» **Excerto do documento**:
* * * *

2012/09/17

Desenrascanços

Os portugueses são os reis do improviso. Uma qualidade muito apreciada nos principais países de acolhimento da emigração portuguesa, onde o aperto das regras faz por vezes passar ao lado da solução simples e óbvia dos problemas. O desenrascanço português surge assim como uma mais valia que por vezes dá jeito e proporciona admiração pela espécie lusa.
McGyver, por exemplo era afinal (sabemo-lo agora) português, mas os produtores da série omitiram durante anos esse facto...
O desenrascanço é, como disse, útil... quando as coisas estão organizadas. Quando essa organização falta, o desenrascanço não é solução para o problema, é um problema para a solução.
Percebe-se que a este governo falta essa organização base, sobre a qual a arte do desenrascanço pode ser praticada com vantagem. Eles bem tentam dar imagem de organização e seriedade, mas há muito que se percebeu que este governo é um enorme bluff.

* * * *

» **Linhas extraídas**:
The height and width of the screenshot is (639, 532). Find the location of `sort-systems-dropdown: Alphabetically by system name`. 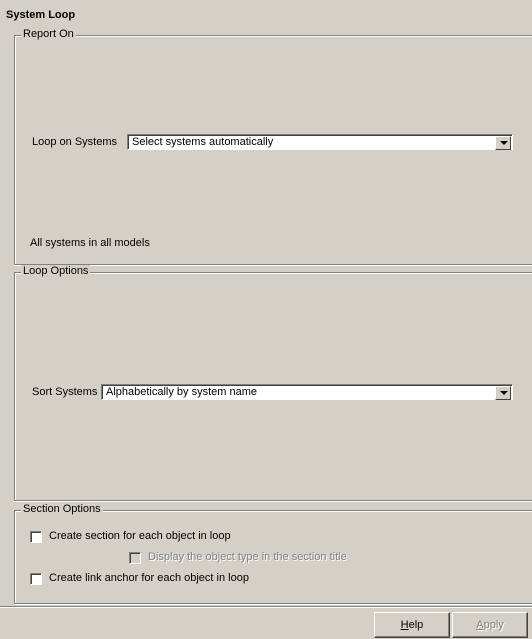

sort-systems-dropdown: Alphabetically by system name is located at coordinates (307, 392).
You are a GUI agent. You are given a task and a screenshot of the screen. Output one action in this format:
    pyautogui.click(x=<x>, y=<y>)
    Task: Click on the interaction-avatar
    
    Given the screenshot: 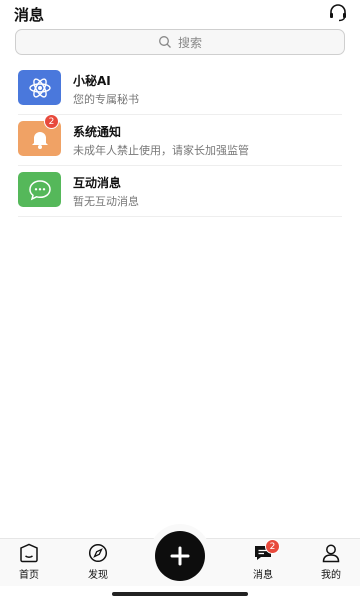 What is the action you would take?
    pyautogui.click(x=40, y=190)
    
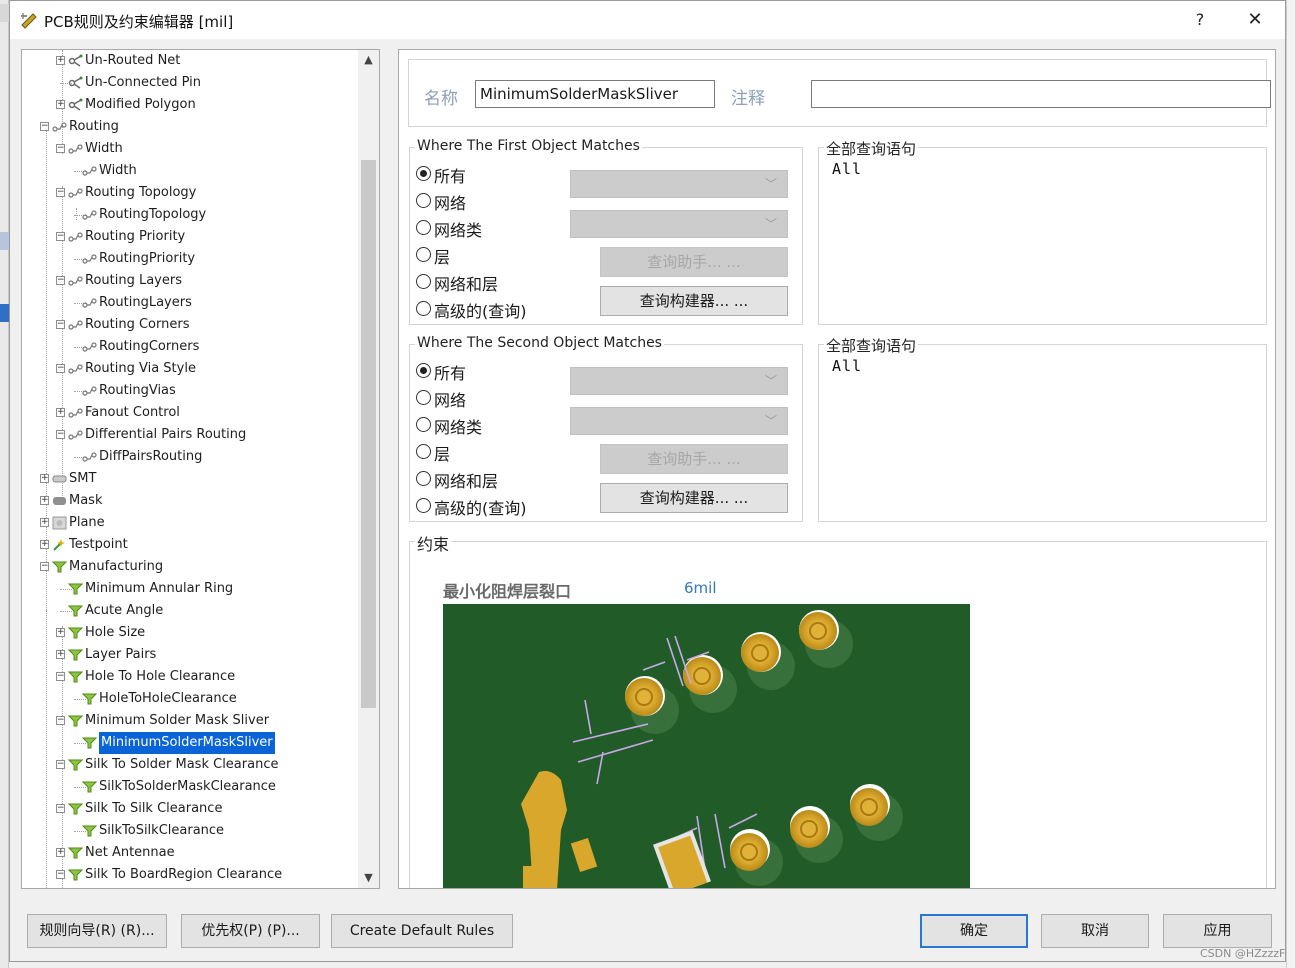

* * * *

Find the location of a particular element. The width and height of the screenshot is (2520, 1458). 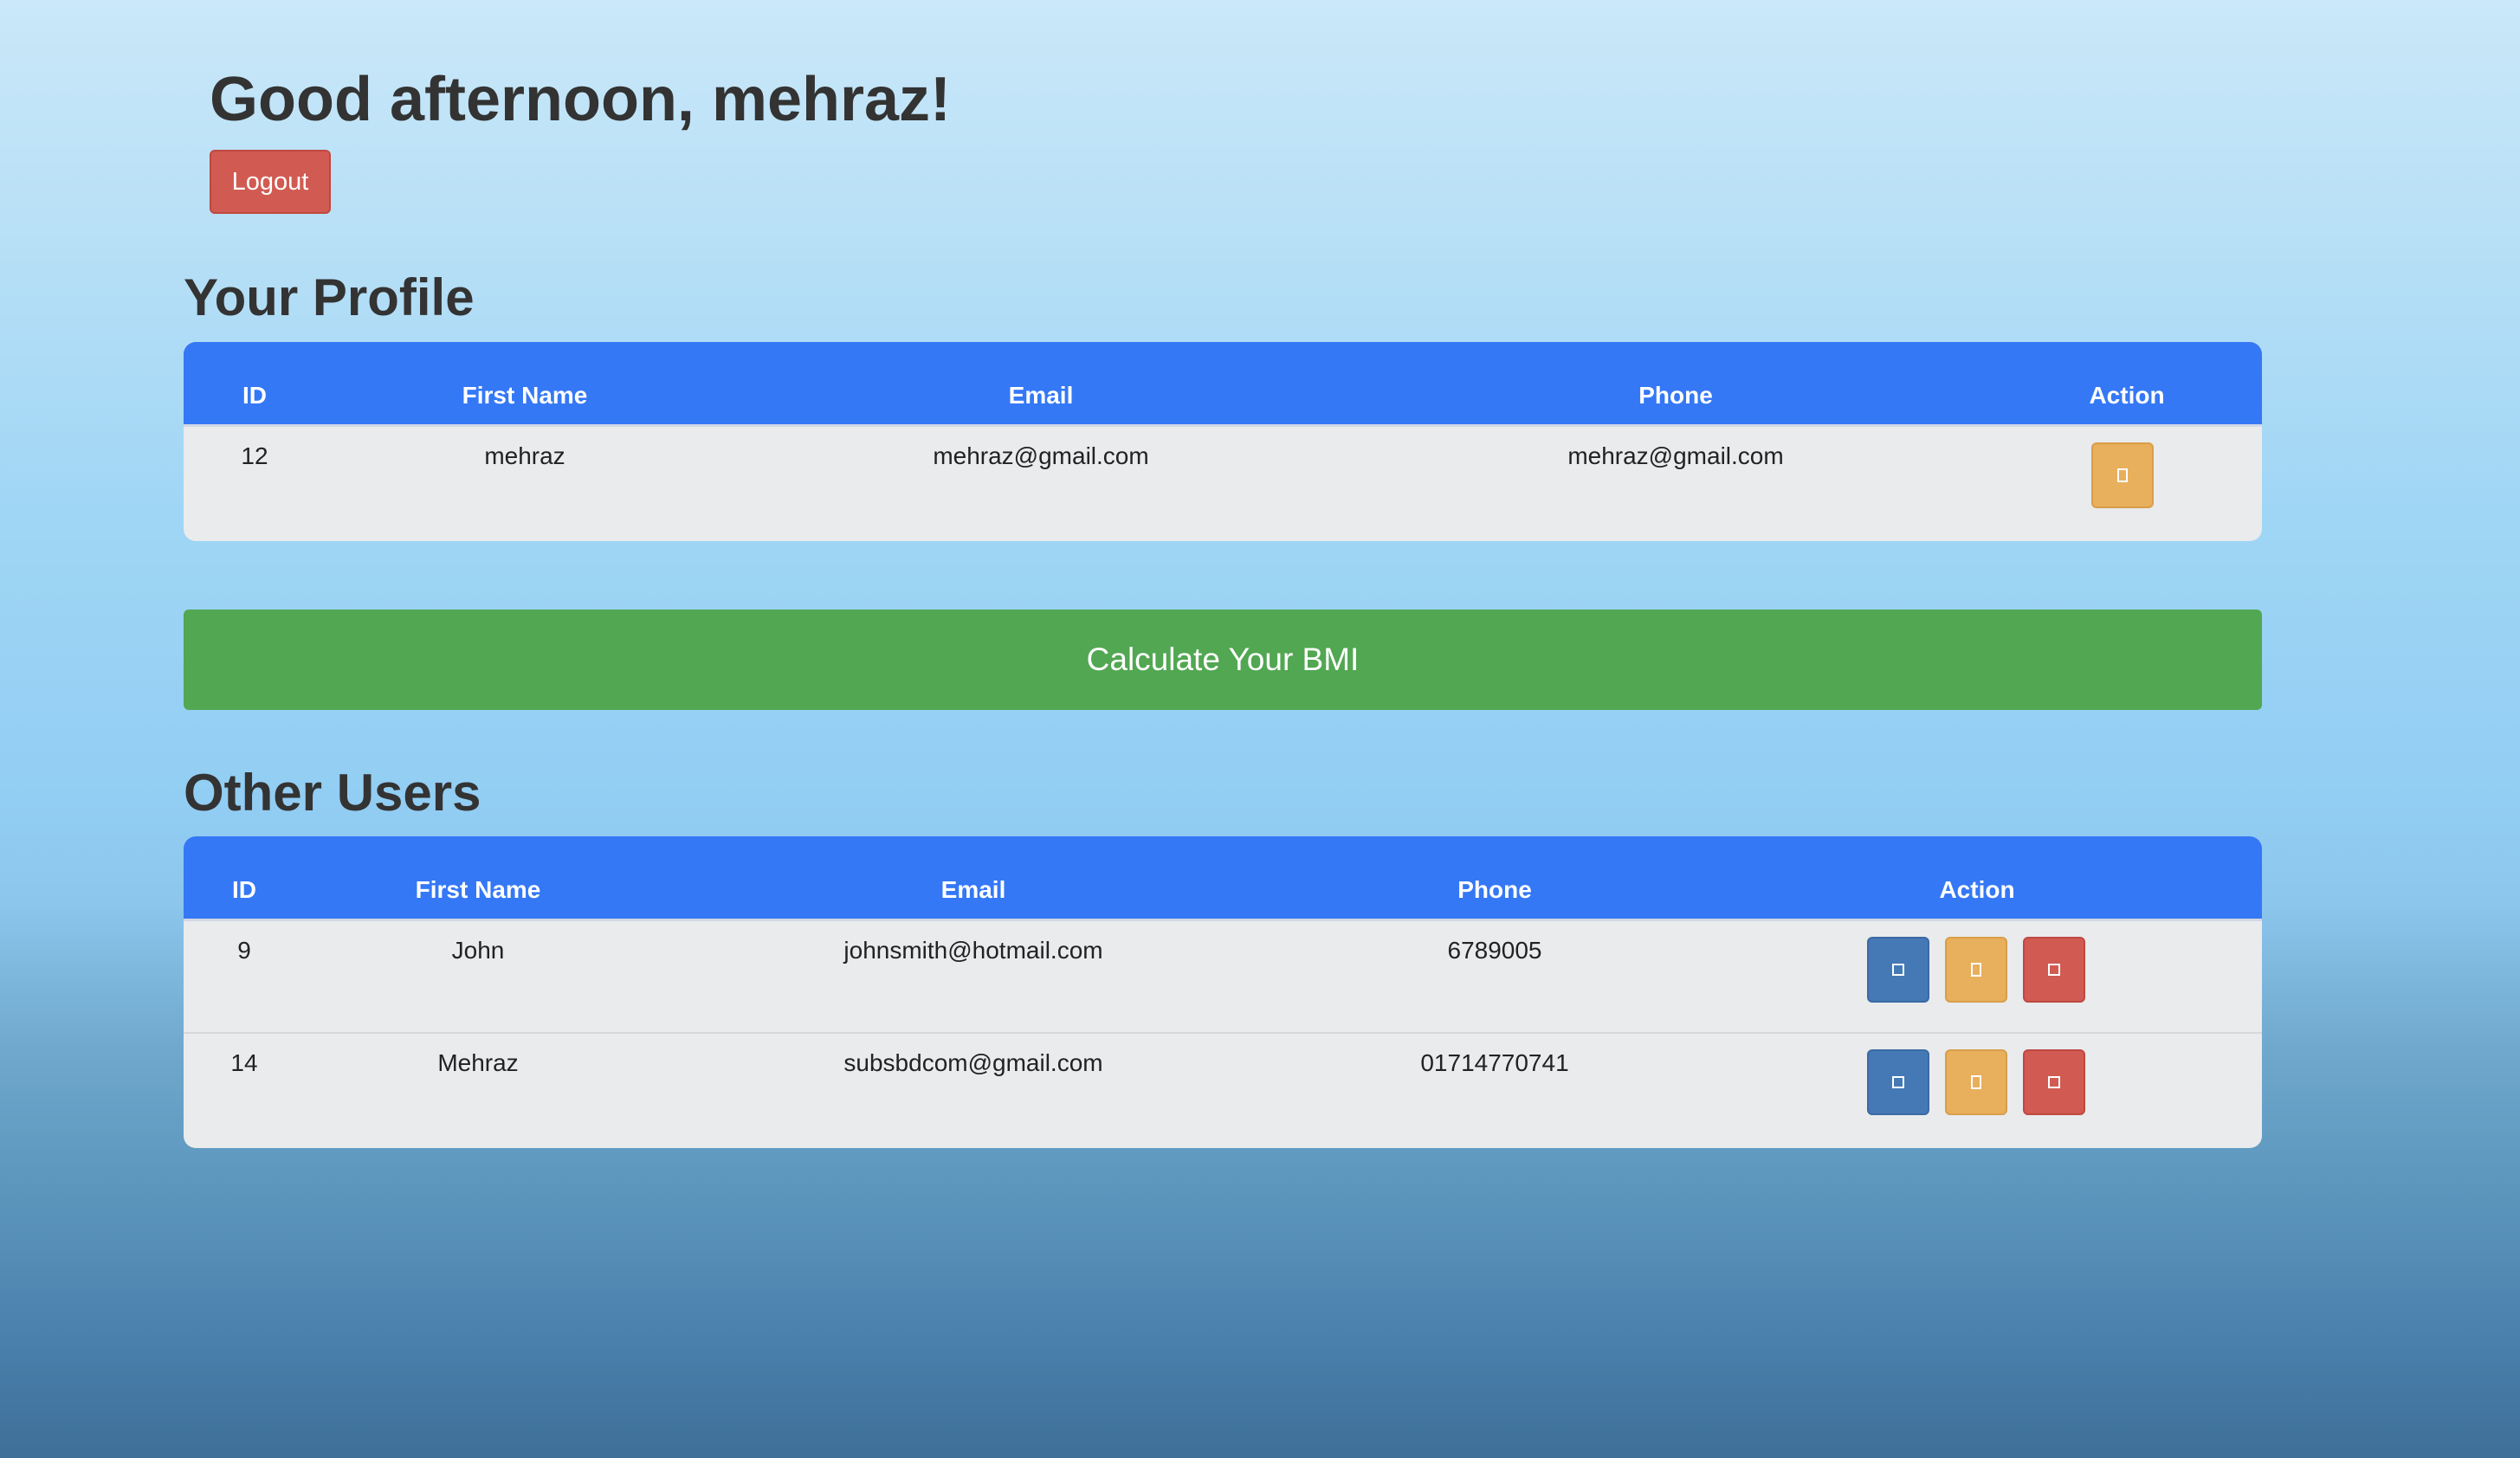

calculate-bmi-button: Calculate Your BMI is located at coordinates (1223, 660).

* * * *

Segundo o texto sobre o desenrascanço, em que situação é o desenrascanço útil?

Quando as coisas estão organizadas.